Lt Roy Mellor was one of three Macclesfield men known to have been killed on 1st July 1916, the first day of the Battle of the Somme. His death was reported in the Macclesfield Times of 14th July 1916:
LIEUT. ROY MELLOR KILLED – A PROMISING CAREER CUT SHORT
It is with the deepest regret that we record the death in action of Lieut. Roy Mellor, only son of Mr and Mrs R C Mellor, Ravenswood, Park Lane, Macclesfield, who fell in the early stages of the big advance on July 1st. Official information was received by MR and Mrs Mellor on Friday evening that their son was reported killed. Some uncertainty, however, appeared to exist concerning his fate, and during the week-end Mr Mellor interviewed at Stockport a wounded soldier who was said to have seen the Lieutenant on the battlefield. It transpired that Lieut. Mellor’s regiment, the Manchesters, were the first over the parapet of the trenches, and the soldier informed Mr Mellor that during the advance he saw his son lying on the ground wounded in the act of reloading his revolver. Asking if he required any assistance, the brave young officer replied in the negative and urged the men to continue their advance. Half-an-hour later the soldier returned, and finding that Lieut. Mellor was missing, naturally concluded that he had been picked up and taken to hospital. Unhappily, all doubts were dispelled on Monday morning, when Mr and Mrs Mellor received a letter from the wife of the Colonel of the regiment, informing them that Lieut. Mellor’s body had been found and buried. She knew the Lieutenant personally and extended her sympathy to the parents. Further information shows that Lieut. Mellor’s death was due to shrapnel wounds received subsequently to the first advance. His first injury was a shot in the leg, and a letter from the Colonel makes it clear that the deceased officer was later killed by shrapnel.

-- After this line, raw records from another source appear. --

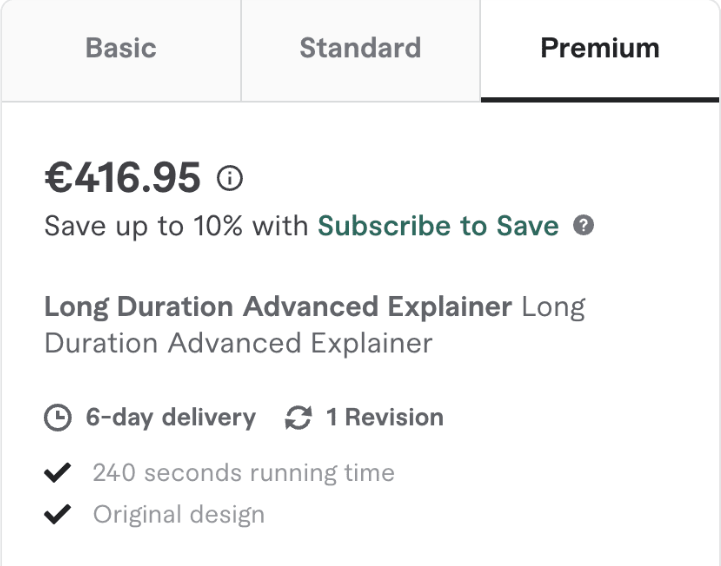Screen dimensions: 721x566
Task: Open the Subscribe to Save link
Action: point(438,226)
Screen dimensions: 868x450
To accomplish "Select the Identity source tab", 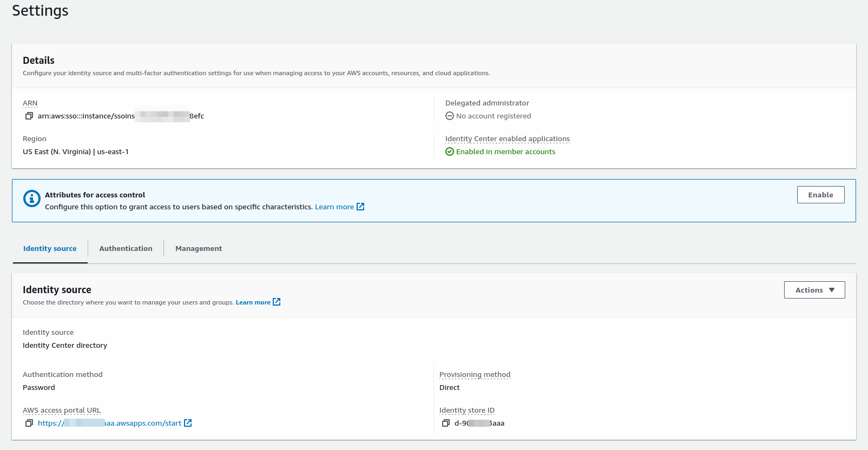I will point(50,249).
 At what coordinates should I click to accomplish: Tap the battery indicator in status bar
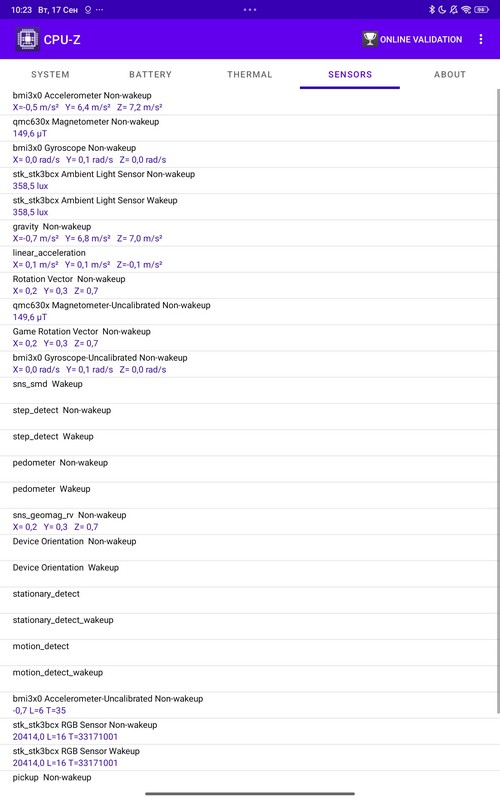(x=481, y=10)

Lieut. Mellor, who was only 21 years of age last January, was a young officer of great promise and took a keen interest in his military duties. He was of excellent physique, being half an inch over six feet in height, and weighed 13 stone. As a little boy, he was in the Kindergarten of the Girls’ High School, from which he went to the Modern School, and on the amalgamation of that institution with the Grammar School he transferred to the Cumberland Street buildings. He had a successful scholastic career, passing the Matriculation examination when 16 years of age, and the intermediate examination for the London University B.A. degree. He won a County Council scholarship for three years, and also a scholarship tenable at the Manchester University, to which he proceeded a year prior to the outbreak of the war. At Manchester he was taking the honours course in chemistry and studying for his B.Sc. degree.

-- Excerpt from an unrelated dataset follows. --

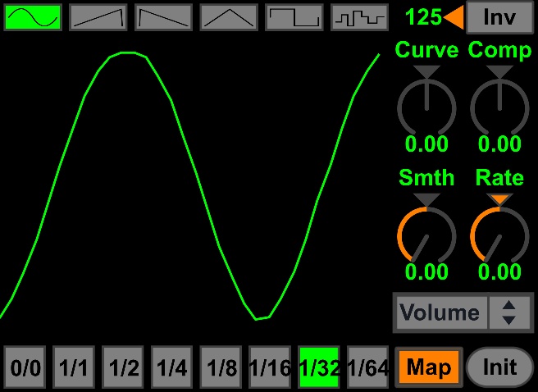This screenshot has width=538, height=392.
Task: Select the triangle waveform shape
Action: click(229, 17)
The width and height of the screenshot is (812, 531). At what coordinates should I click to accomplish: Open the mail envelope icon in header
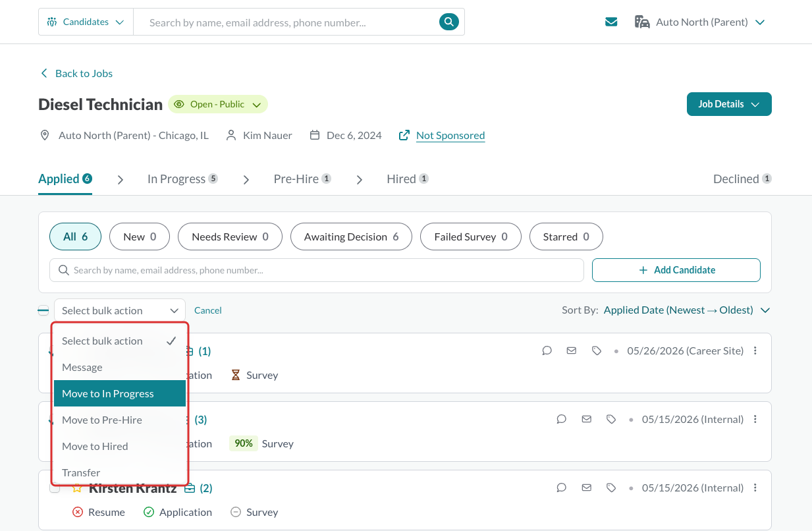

While in Manchester he became a member of the University Officers’ Training Corps, and a month after hostilities were commenced he enlisted in the Public Schools’ Battalion and trained at Leatherhead. In January 1915 Mr Mellor accepted a commission as Second-Lieutenant in the 22nd Manchesters, and underwent several military training courses. He was musketry instructor to the battalion, and had also been acting as assistant adjutant and intelligence officer. Lieut. Mellor went out to France last November, since when he had spent most of his time in the trenches. He was home for his first furlough five weeks ago.
…of over 700 men of the Manchesters who took part in the advance, only 100 returned unhurt, while of the officers, only the colonel, the medical officer and a second-lieutenant [remained unharmed].
Lieutenant Mellor showed himself an accomplished athlete during his school career. In 1912 he won the championship bowl for athletics, and for two seasons he was captain of the football eleven. He was also a member of the cricket team. Like his family, the deceased officer had been connected with St George’s Church all his life.
Lt Roy Mellor has no known grave and is commemorated on Panel Ref. Pier and Face 13 A and 14 C. of the Thiepval Memorial in France. The Commonwealth War Graves Commission holds casualty details for Lt Roy Mellor.
Elsewhere, he is commemorated on the Manchester University war memorial.